— Start of TEXT SHOWN —

Leading Indicators Tracked (30–90 days)
- ↘ Mid-sprint scope changes caused by incomplete requirements — tracked in Jira against pre-program baseline
- ↗ Requirements completeness at sprint start — rated by engineering leads before work began
- ↗ Frequency of stakeholder involvement in prioritization before specs were written
Lagging Indicators Tracked (6–18 months)
- ↘ Engineering rework hours attributable to requirements failures — tracked quarterly; converted to cost using loaded engineering rates
- ↗ On-time delivery rate across product initiatives — tracked against prior year baseline
- ↗ Capacity freed from rework reduction — redirected to new feature development, measured as output per sprint
Enterprise Client · Auto Parts & Distribution
Cross-functional alignment driving measurable improvement in delivery pace and team structure
What Moved
- ↗ Alignment across product, business, and IT materially improved within 90 days — assessed by the CIO, not by survey
- ↗ Delivery pace increased significantly — the prior year was described by leadership as operationally dysfunctional
- ↗ Org made the investment structural: named a dedicated Director of Transformation as the ongoing internal champion
- ↗ Client expanded from initial cohort to multiple additional cohorts and workshops — the clearest possible signal that the investment was seen as generating returns
Why Expansion Matters as a Business Signal
Organizations don't expand training programs when they don't see results. Budget decisions — especially follow-on ones — are the most honest signal of perceived ROI. This client went from one cohort to four, added workshops, and built internal infrastructure around the program.

— End of TEXT SHOWN —
— Start of RECORDS SUPPLIED —

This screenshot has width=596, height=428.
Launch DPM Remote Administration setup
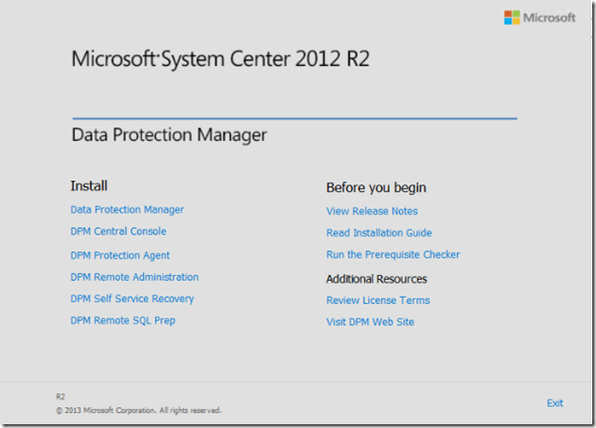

— End of RECORDS SUPPLIED —
— Start of RECORDS SUPPLIED —

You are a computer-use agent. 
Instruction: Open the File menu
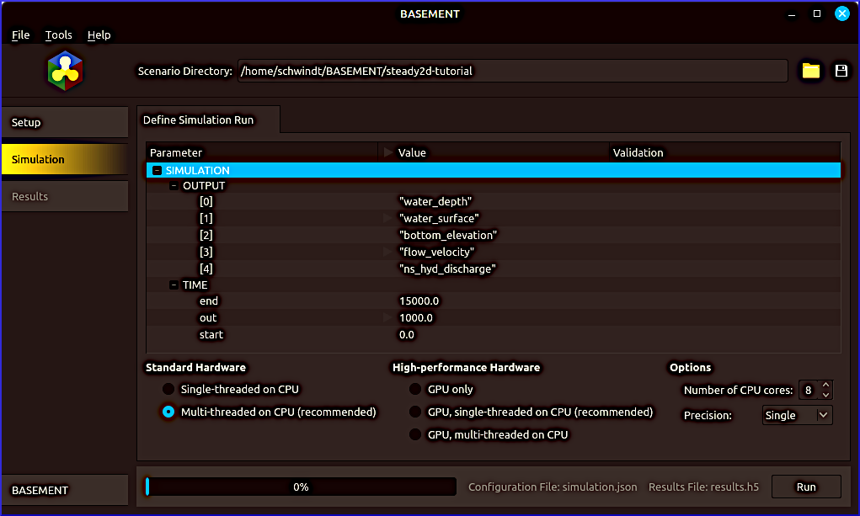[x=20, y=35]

— End of RECORDS SUPPLIED —

*COMPLETE THE FOLLOWING:*
1) Answer these from the program results text:
(a) What tool was used to track mid-sprint scope changes caused by incomplete requirements?
(b) Who assessed the improvement in alignment across product, business, and IT?
(c) How many cohorts did the client eventually reach?
2) Reproduce the part of the program results text that starts at "Leading Indicators Tracked" and ends at "Tracked (6–18 months)".

*TASK-BY-TASK SOLUTIONS:*
1)
(a) Jira
(b) The CIO
(c) Four

2)
Leading Indicators Tracked (30–90 days)
- ↘ Mid-sprint scope changes caused by incomplete requirements — tracked in Jira against pre-program baseline
- ↗ Requirements completeness at sprint start — rated by engineering leads before work began
- ↗ Frequency of stakeholder involvement in prioritization before specs were written
Lagging Indicators Tracked (6–18 months)